--- Provided text ---

Friday, January 25, 2008

WELL WHO WOULD HAVE THUNK IT - THIS IS MY 100TH BLOG POST. IT HAS BEEN A FASCINATING JOURNEY FOR ME, AND ONE OF THE MOST AMAZING THINGS HAS BEEN TO HAVE PEOPLE IN 104 COUNTRIES VISIT THE BLOG.....FOUR FROM VANUATU, TWO FROM KAZAKSTAN AND LOTS FROM GREECE....I LOVE IT, WELCOME ONE AND ALL!

READING:

If prizes were handed out for the most unusual book-titles of the year, Salmon Fishing in the Yemen by Paul Torday would certainly be on the short list. This is a book you may well have seen piled up in bookstores over the past twelve months as it was one of the Richard & Judy bookclub Summer Reads for 2007. I admit I had seen it but for some reason had never bothered to pick it up.

This last fortnight I have been laid low with a horrendous flu-like virus which seems to have been doing the rounds, and a friend dropped a copy of SFinTY round to distract me and stop me feeling so sorry for myself! It was the perfect tonic, and I am so glad it did not pass me by.

Dr Alfred Jones is a fisheries scientist employed by a government department. He is married, without children, to a very bossy, high-handed woman who earns more than he does and patronises him in every possible way. Out of the blue, Dr Jones is approached to do a feasibility study for a project to create a salmon river in the Yemen, something he initially dismisses out of hand as a completely daft idea. However, the scheme has come to the notice of various politicians who want the project to go ahead for a variety of self-serving political reasons. Dr Jones ends up being forced to take on the scheme, and to try to figure out how to get 10,000 salmon out to the Yemen, and how to get water in a Yemeni wadi to meet the conditions necessary for their survival.

The whole crazy plan changes Dr Jones in more ways than he could have envisaged and the reader becomes as anxious as he does that the scheme should succeed.

The book is written as a series of letters, emails, diary entries and answers to a Parliamentary Inquiry, and apart from telling a hilarious tale, satirises the bureaucratic nonsense that often passes for governance in Britain today, and the horrible culture of “spin” which has been adopted by our politicians.

---

_Directions:_
In the blog post above, can you set down, word for word, the part that opens with the words "WELL WHO WOULD" and closes with "ONE AND ALL!"?

--- Data extract ---

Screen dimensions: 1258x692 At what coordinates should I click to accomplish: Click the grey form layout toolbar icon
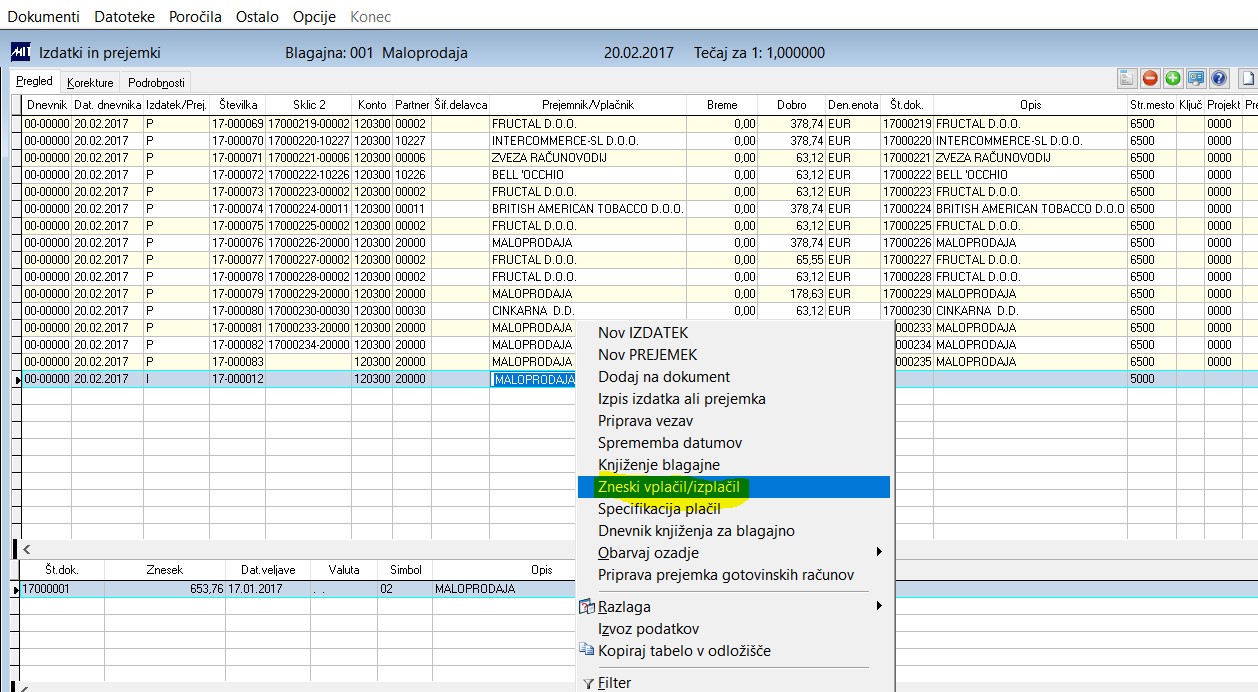point(1127,78)
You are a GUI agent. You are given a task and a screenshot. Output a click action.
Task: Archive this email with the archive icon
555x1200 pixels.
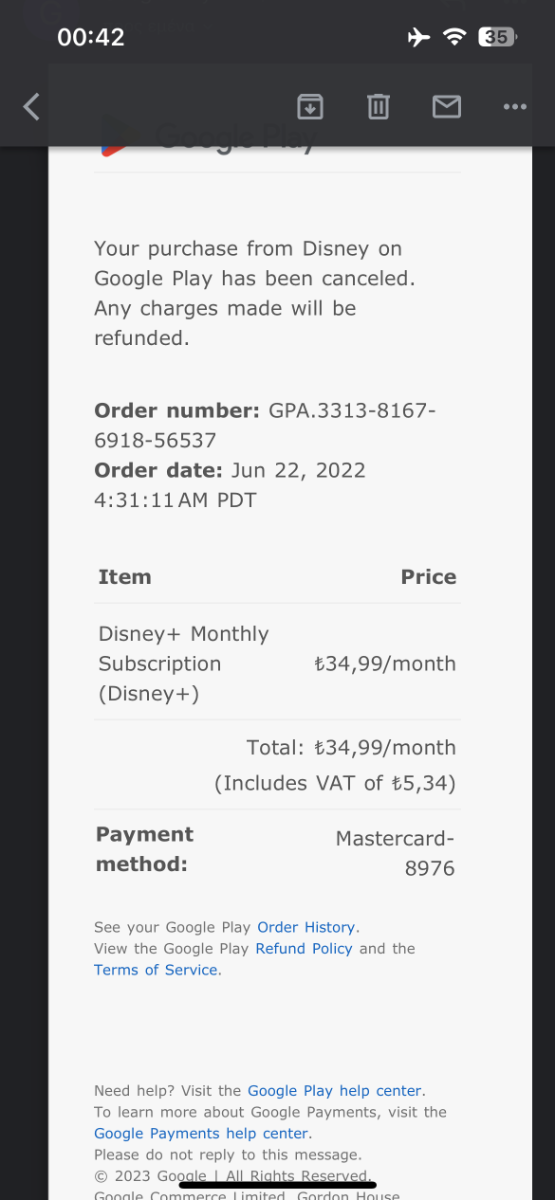pos(310,106)
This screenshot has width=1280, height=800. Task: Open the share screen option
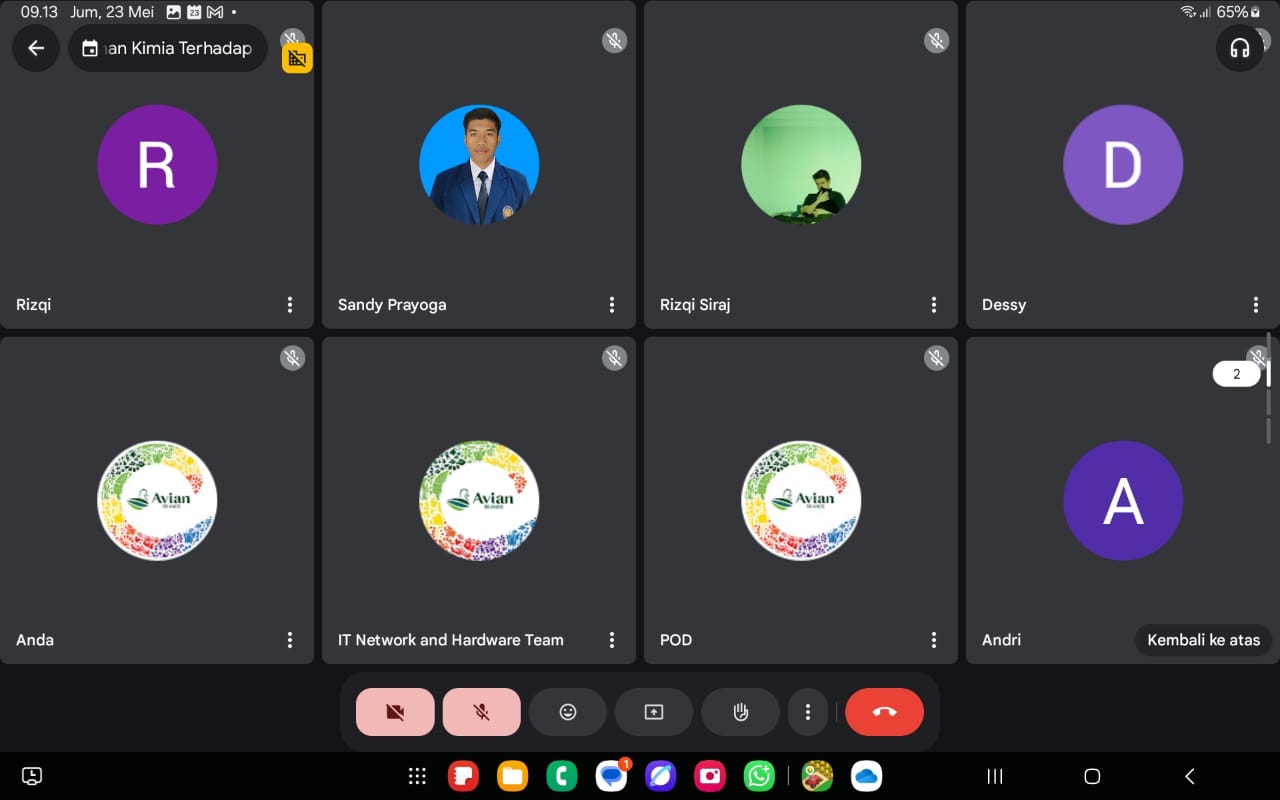click(x=653, y=712)

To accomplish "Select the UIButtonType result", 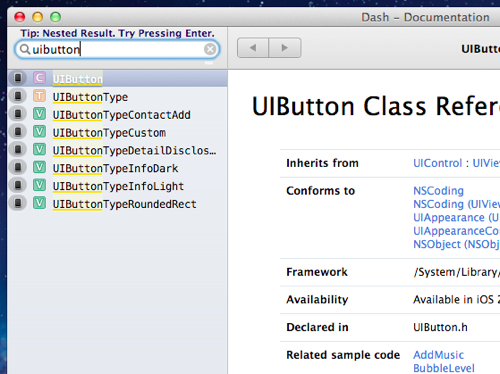I will 117,97.
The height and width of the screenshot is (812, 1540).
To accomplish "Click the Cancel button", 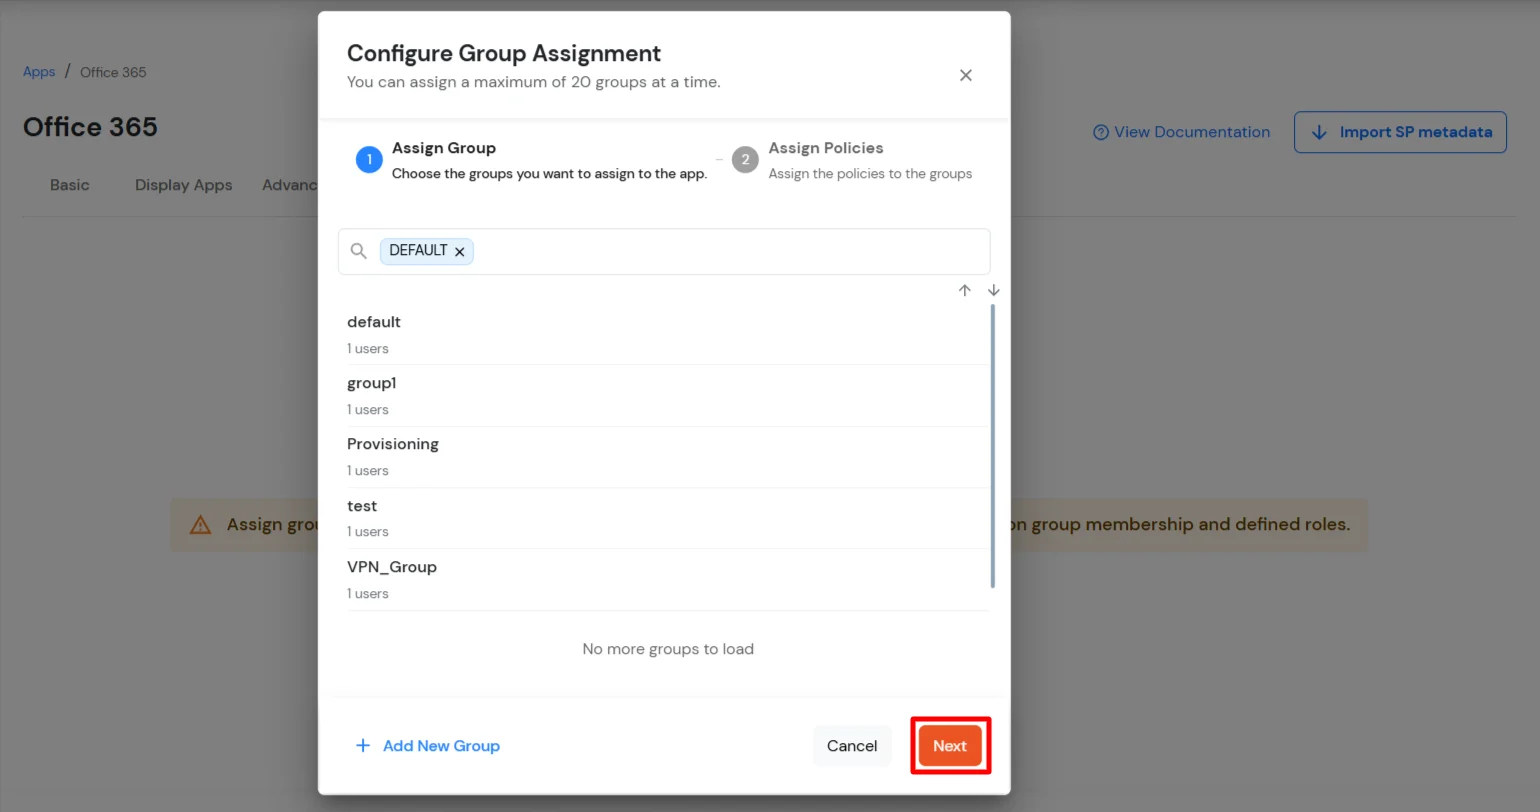I will tap(851, 745).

---

_Written solution:_
WELL WHO WOULD HAVE THUNK IT - THIS IS MY 100TH BLOG POST. IT HAS BEEN A FASCINATING JOURNEY FOR ME, AND ONE OF THE MOST AMAZING THINGS HAS BEEN TO HAVE PEOPLE IN 104 COUNTRIES VISIT THE BLOG.....FOUR FROM VANUATU, TWO FROM KAZAKSTAN AND LOTS FROM GREECE....I LOVE IT, WELCOME ONE AND ALL!